Натали была из «местных». Работала она в почтовом отделении, была лет на пять старше меня и очень хороша собой: статная, большеглазая, с выразительным, вечно смеющимся ртом, жёсткими угольного цвета волосами и упругой грудью, которую она бесстыдно выставляла вперёд, как боевое оружие, с помощью которого хотела сразить врага. Любуясь странным разрезом её чёрных глаз, сильно удлинённых к вискам, глядя на то, как она ступает, внутрь носками, немного косолапя, я думал об её предках. Наверное, среди них должны были быть казаки, в семнадцатом веке осваивавшие Забайкалье, – вот откуда рост и гордая осанка! – и какая-нибудь тунгусская девушка знатного рода, от которой Натали достались и эта походка, и этот смелый, вызывающий взгляд.
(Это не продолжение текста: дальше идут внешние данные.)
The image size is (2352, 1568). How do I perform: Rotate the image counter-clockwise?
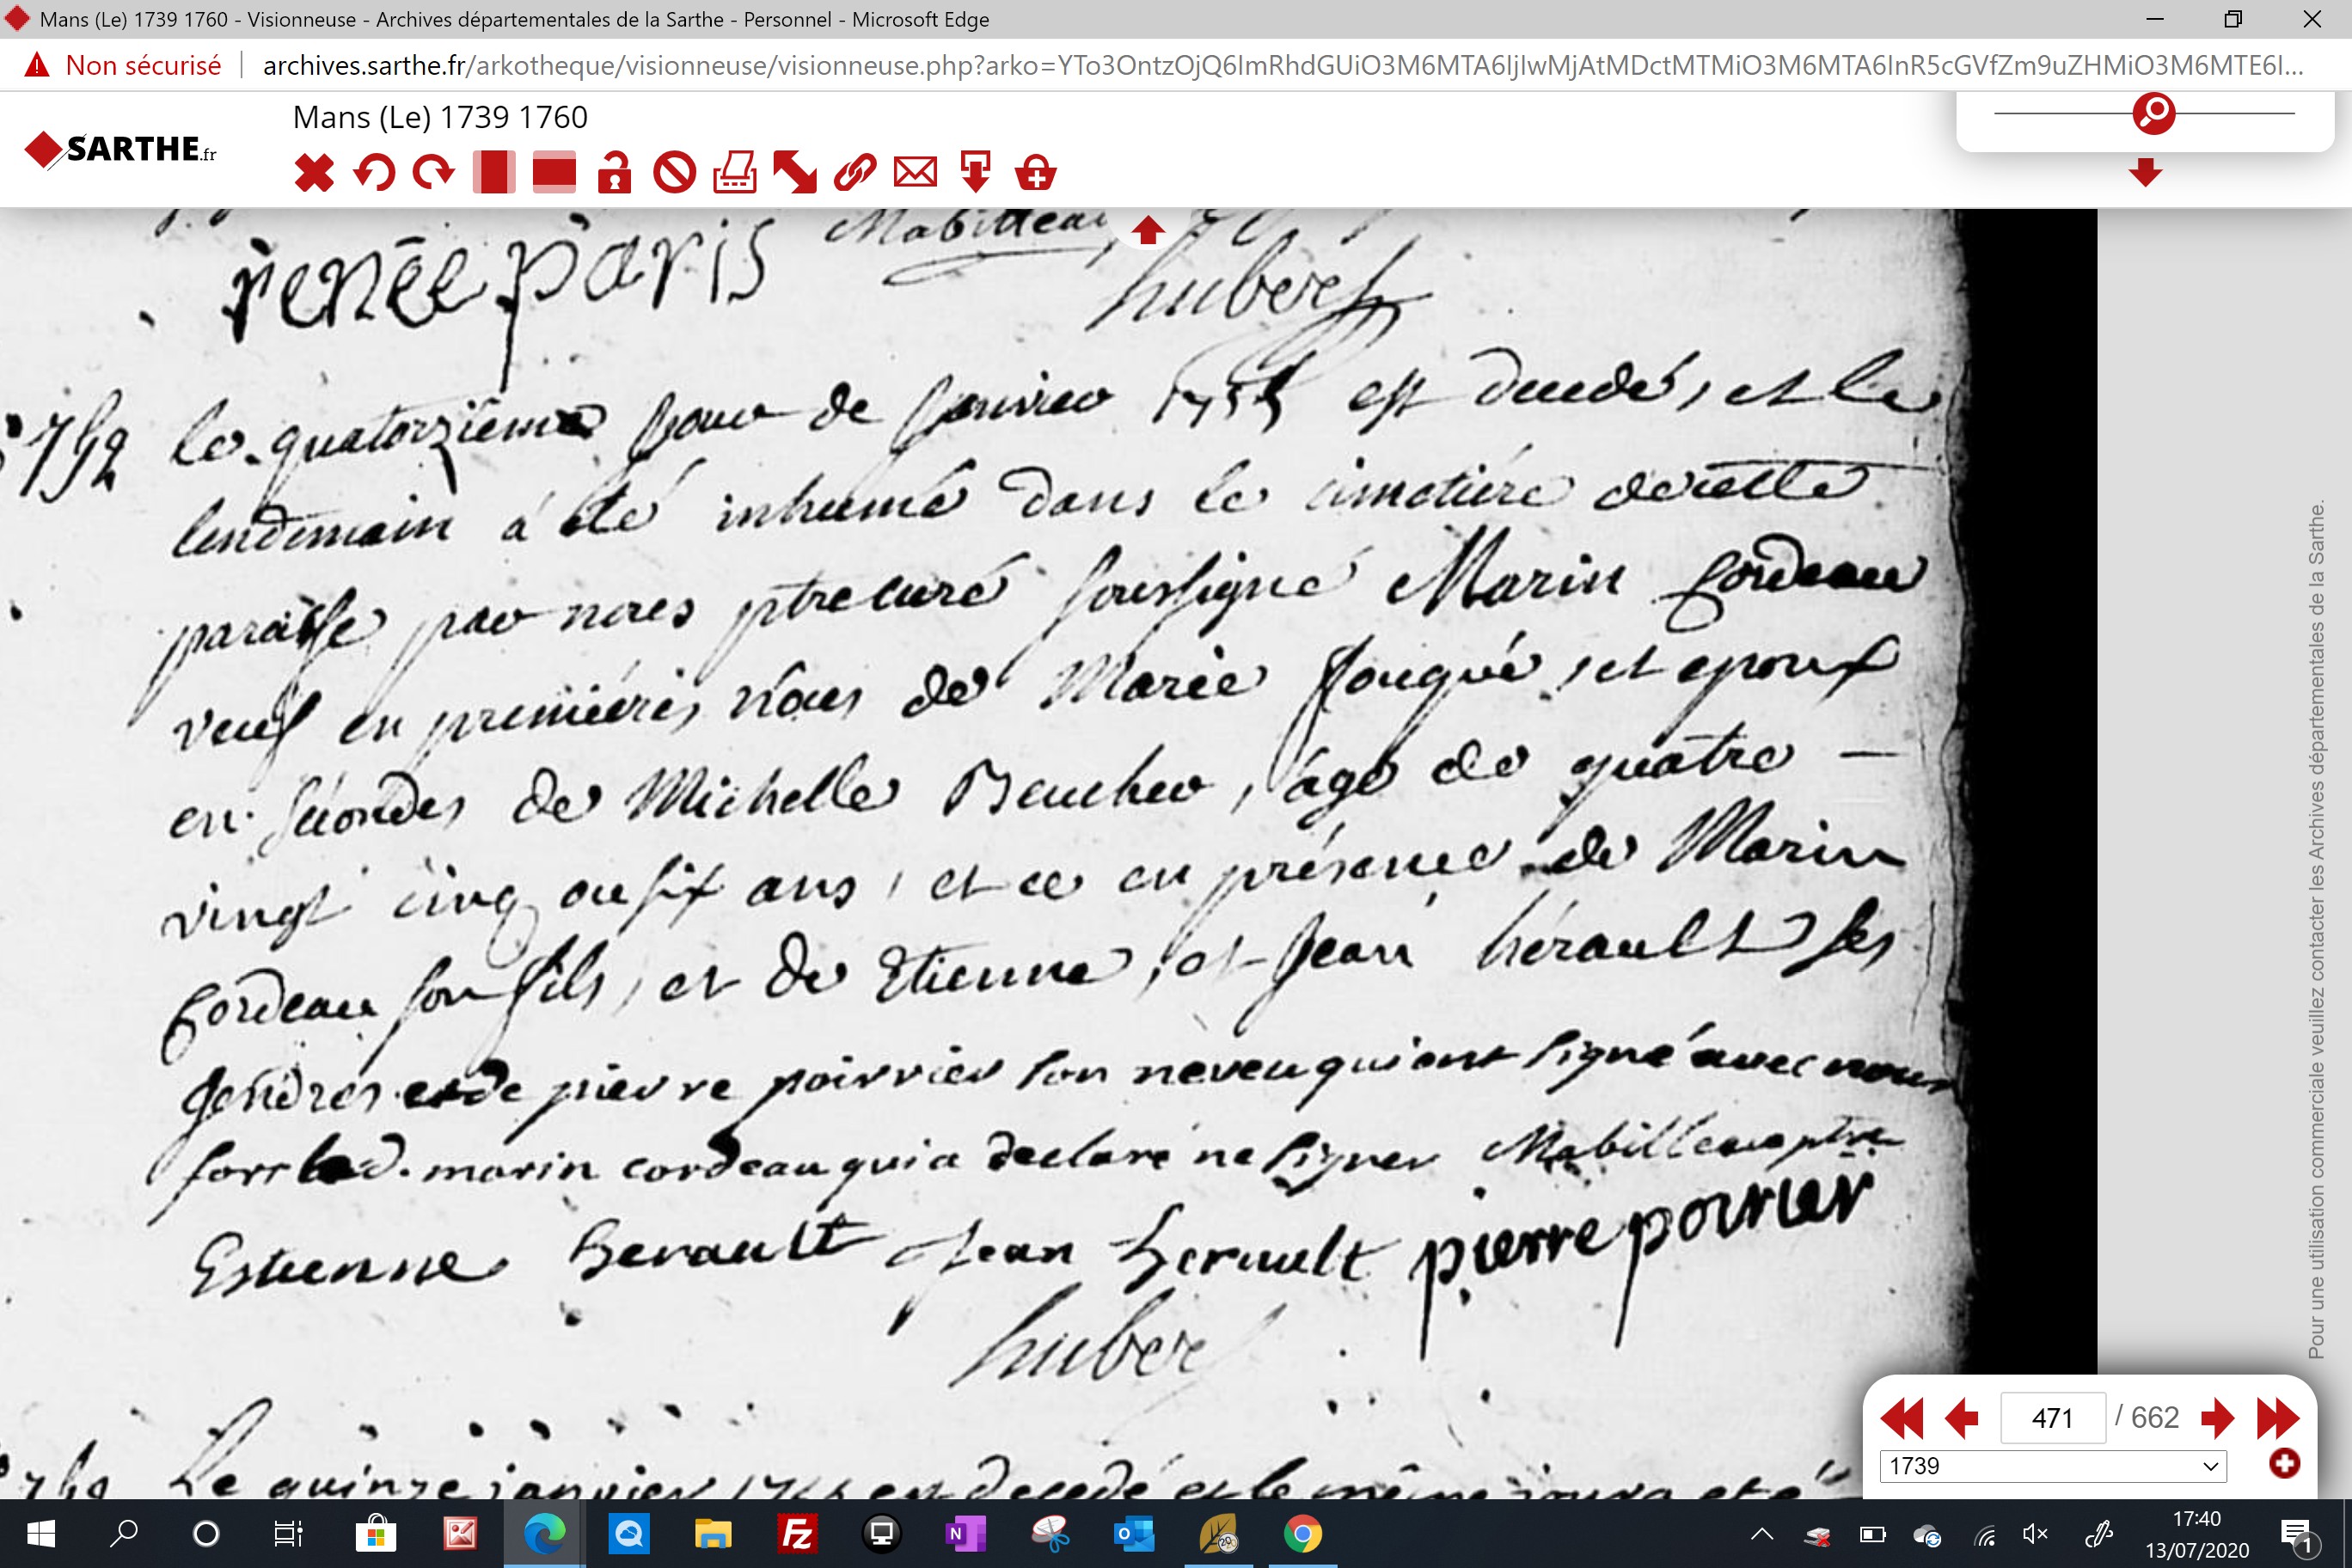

Она пришла к окончанию вечеринки. Протиснувшись между мной и Мишкой, присела, молча взяла сигарету из пачки, обернулась с выжидающим видом и стала насмешливо наблюдать за моими излишне быстрыми движениями, наслаждаясь впечатлением, которое произвела. Что-то вспыхнуло во мне! Я дёрнулся, поправив модный ремень, купленный перед отъездом из Москвы, и лихо щёлкнул фирменной зажигалкой, с неясной тревогой разглядывая смуглую кожу Натали и чувствуя, как от цветочного запаха её губ начинает кружиться голова, а от близости её ног под столом дрожат колени. Твёрдо взяв мою руку в свою, Натали сжала её, медленно прикурила, не отрывая от меня своего крепкого изучающего взгляда, я покраснел как мальчишка и… пропал.
Она сама предложила свидание после того, как Мишкина подруга поставила на стол пышный пирог с чернеющей серединкой и я, попробовав его, спросил, что за начинка. Девушка сказала, что это здешняя черёмуха, перемолотая с сахаром. В ответ я громко заявил, борясь с накатившей на меня стеснительностью:
– Не знаю такой ягоды! На Украине растёт черёмуха, выше дуба попадается! Но никогда не слышал, чтобы из неё делали пироги!
Натали снова на меня посмотрела, на этот раз с материнской жалостью, и тихо произнесла:
– Могу прокатить. Сами увидите.
Мишка услышал и закричал, направляясь в кухню за девушкой, чтобы помочь ей приготовить чай:
– Ты поезжай! Обязательно! Уверяю – бесподобно красиво! Не пожалеешь! – и захохотал вместе со своей подружкой.
На другой день, в обед, я сел на заднее сиденье старенького двухколёсного мотоцикла, ухватился за Натали, и мы полетели по разбитой щебёнчатой дороге куда-то далеко за посёлок, в широкую степь. Свернув подальше от дороги, остановились возле небольшого лесочка под маленькой сопкой и оба в нетерпении спрыгнули с мотоцикла. Кое-как расстелив рядом с ним плед, я накинулся на девушку, словно лев на добычу, будто желая смять, растерзать, уничтожить её – такая во мне кипела страсть.